» **Task item**
Nothing is to be altered. Print each record in full.

» **Data to examine**
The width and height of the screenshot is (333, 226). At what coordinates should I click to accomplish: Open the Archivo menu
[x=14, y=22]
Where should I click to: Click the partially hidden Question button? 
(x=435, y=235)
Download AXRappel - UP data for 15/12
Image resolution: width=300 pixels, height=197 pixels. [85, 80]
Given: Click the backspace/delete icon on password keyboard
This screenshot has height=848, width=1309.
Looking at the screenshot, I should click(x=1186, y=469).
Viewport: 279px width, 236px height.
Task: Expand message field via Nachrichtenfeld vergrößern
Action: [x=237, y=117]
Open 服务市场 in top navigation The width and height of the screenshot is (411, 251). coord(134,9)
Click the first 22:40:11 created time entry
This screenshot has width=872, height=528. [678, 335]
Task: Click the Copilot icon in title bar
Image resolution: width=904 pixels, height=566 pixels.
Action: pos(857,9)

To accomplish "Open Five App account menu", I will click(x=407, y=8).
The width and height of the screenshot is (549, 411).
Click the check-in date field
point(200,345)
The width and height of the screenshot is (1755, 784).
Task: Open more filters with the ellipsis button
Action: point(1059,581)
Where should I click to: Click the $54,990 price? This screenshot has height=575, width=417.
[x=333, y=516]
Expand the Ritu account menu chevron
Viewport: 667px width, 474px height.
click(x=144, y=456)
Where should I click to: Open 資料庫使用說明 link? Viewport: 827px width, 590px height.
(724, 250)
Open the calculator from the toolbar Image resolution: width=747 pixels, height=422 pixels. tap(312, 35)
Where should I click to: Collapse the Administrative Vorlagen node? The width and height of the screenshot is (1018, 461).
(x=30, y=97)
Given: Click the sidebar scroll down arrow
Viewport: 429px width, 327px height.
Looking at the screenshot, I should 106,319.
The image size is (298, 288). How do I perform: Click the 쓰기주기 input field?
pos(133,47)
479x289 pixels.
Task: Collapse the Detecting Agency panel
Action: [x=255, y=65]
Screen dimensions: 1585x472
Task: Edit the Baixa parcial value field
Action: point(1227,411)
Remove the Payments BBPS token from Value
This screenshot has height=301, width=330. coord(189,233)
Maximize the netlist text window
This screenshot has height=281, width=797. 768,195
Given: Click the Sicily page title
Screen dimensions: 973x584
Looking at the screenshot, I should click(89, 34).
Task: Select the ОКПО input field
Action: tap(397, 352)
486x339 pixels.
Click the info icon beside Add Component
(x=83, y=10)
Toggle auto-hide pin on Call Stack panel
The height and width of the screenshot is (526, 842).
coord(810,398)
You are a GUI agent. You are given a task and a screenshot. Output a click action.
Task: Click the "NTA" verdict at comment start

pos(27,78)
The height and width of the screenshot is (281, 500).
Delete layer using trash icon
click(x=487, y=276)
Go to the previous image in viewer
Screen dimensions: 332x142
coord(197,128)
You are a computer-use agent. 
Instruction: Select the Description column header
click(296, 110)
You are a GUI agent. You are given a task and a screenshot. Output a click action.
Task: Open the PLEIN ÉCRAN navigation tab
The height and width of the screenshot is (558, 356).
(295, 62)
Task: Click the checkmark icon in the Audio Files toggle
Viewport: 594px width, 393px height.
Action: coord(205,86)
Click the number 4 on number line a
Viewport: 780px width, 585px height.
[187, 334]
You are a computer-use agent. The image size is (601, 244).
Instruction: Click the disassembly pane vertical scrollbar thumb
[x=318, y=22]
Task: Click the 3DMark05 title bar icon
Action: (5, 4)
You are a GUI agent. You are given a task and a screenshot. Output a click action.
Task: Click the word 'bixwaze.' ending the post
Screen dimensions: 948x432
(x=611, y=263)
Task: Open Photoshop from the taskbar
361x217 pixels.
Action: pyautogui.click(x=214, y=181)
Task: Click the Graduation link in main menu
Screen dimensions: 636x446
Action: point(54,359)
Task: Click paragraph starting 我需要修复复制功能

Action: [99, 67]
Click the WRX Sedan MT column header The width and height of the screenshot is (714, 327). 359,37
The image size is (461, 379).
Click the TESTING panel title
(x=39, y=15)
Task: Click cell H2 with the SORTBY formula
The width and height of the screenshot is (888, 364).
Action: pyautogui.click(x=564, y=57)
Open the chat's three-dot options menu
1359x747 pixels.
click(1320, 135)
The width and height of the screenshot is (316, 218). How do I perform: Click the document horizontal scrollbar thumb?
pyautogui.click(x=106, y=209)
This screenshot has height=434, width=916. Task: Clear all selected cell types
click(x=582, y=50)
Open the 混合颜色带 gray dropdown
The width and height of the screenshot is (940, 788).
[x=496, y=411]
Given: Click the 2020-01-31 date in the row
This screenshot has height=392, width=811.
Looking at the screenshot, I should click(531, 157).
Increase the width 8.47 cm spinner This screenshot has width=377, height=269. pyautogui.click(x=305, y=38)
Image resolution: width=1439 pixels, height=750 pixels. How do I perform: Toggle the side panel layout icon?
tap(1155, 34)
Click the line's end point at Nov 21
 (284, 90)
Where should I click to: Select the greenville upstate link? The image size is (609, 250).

» **Response area**
The width and height of the screenshot is (333, 226). At what coordinates should I click to accomplish: Open the Archivo menu
[x=14, y=22]
Where should I click to: Click the partially hidden Question button? 
(x=435, y=235)
Download AXRappel - UP data for 15/12
Image resolution: width=300 pixels, height=197 pixels. [85, 80]
Given: Click the backspace/delete icon on password keyboard
This screenshot has height=848, width=1309.
Looking at the screenshot, I should click(x=1186, y=469).
Viewport: 279px width, 236px height.
Task: Expand message field via Nachrichtenfeld vergrößern
Action: [x=237, y=117]
Open 服务市场 in top navigation The width and height of the screenshot is (411, 251). coord(134,9)
Click the first 22:40:11 created time entry
This screenshot has width=872, height=528. [678, 335]
Task: Click the Copilot icon in title bar
Image resolution: width=904 pixels, height=566 pixels.
Action: pos(857,9)

To accomplish "Open Five App account menu", I will click(x=407, y=8).
The width and height of the screenshot is (549, 411).
Click the check-in date field
point(200,345)
The width and height of the screenshot is (1755, 784).
Task: Open more filters with the ellipsis button
Action: point(1059,581)
Where should I click to: Click the $54,990 price? This screenshot has height=575, width=417.
[x=333, y=516]
Expand the Ritu account menu chevron
Viewport: 667px width, 474px height.
click(x=144, y=456)
Where should I click to: Open 資料庫使用說明 link? Viewport: 827px width, 590px height.
(724, 250)
Open the calculator from the toolbar Image resolution: width=747 pixels, height=422 pixels. tap(312, 35)
Where should I click to: Collapse the Administrative Vorlagen node? The width and height of the screenshot is (1018, 461).
(x=30, y=97)
Given: Click the sidebar scroll down arrow
Viewport: 429px width, 327px height.
Looking at the screenshot, I should 106,319.
The image size is (298, 288). How do I perform: Click the 쓰기주기 input field?
pos(133,47)
479x289 pixels.
Task: Collapse the Detecting Agency panel
Action: [x=255, y=65]
Screen dimensions: 1585x472
Task: Edit the Baixa parcial value field
Action: point(1227,411)
Remove the Payments BBPS token from Value
This screenshot has height=301, width=330. coord(189,233)
Maximize the netlist text window
This screenshot has height=281, width=797. 768,195
Given: Click the Sicily page title
Screen dimensions: 973x584
Looking at the screenshot, I should click(89, 34).
Task: Select the ОКПО input field
Action: tap(397, 352)
486x339 pixels.
Click the info icon beside Add Component
(x=83, y=10)
Toggle auto-hide pin on Call Stack panel
The height and width of the screenshot is (526, 842).
coord(810,398)
You are a GUI agent. You are given a task and a screenshot. Output a click action.
Task: Click the "NTA" verdict at comment start

pos(27,78)
The height and width of the screenshot is (281, 500).
Delete layer using trash icon
click(x=487, y=276)
Go to the previous image in viewer
Screen dimensions: 332x142
coord(197,128)
You are a computer-use agent. 
Instruction: Select the Description column header
click(296, 110)
You are a GUI agent. You are given a task and a screenshot. Output a click action.
Task: Open the PLEIN ÉCRAN navigation tab
The height and width of the screenshot is (558, 356).
(295, 62)
Task: Click the checkmark icon in the Audio Files toggle
Viewport: 594px width, 393px height.
Action: coord(205,86)
Click the number 4 on number line a
Viewport: 780px width, 585px height.
[187, 334]
You are a computer-use agent. The image size is (601, 244).
Instruction: Click the disassembly pane vertical scrollbar thumb
[x=318, y=22]
Task: Click the 3DMark05 title bar icon
Action: (5, 4)
You are a GUI agent. You are given a task and a screenshot. Output a click action.
Task: Click the word 'bixwaze.' ending the post
Screen dimensions: 948x432
(x=611, y=263)
Task: Open Photoshop from the taskbar
361x217 pixels.
Action: pyautogui.click(x=214, y=181)
Task: Click the Graduation link in main menu
Screen dimensions: 636x446
Action: point(54,359)
Task: Click paragraph starting 我需要修复复制功能

Action: [99, 67]
Click the WRX Sedan MT column header The width and height of the screenshot is (714, 327). 359,37
The image size is (461, 379).
Click the TESTING panel title
(x=39, y=15)
Task: Click cell H2 with the SORTBY formula
The width and height of the screenshot is (888, 364).
Action: pyautogui.click(x=564, y=57)
Open the chat's three-dot options menu
1359x747 pixels.
click(1320, 135)
The width and height of the screenshot is (316, 218). How do I perform: Click the document horizontal scrollbar thumb?
pyautogui.click(x=106, y=209)
This screenshot has height=434, width=916. Task: Clear all selected cell types
click(x=582, y=50)
Open the 混合颜色带 gray dropdown
The width and height of the screenshot is (940, 788).
[x=496, y=411]
Given: Click the 2020-01-31 date in the row
This screenshot has height=392, width=811.
Looking at the screenshot, I should click(531, 157).
Increase the width 8.47 cm spinner This screenshot has width=377, height=269. pyautogui.click(x=305, y=38)
Image resolution: width=1439 pixels, height=750 pixels. How do I perform: Toggle the side panel layout icon?
tap(1155, 34)
Click the line's end point at Nov 21
 (284, 90)
Where should I click to: Select the greenville upstate link? The image size is (609, 250).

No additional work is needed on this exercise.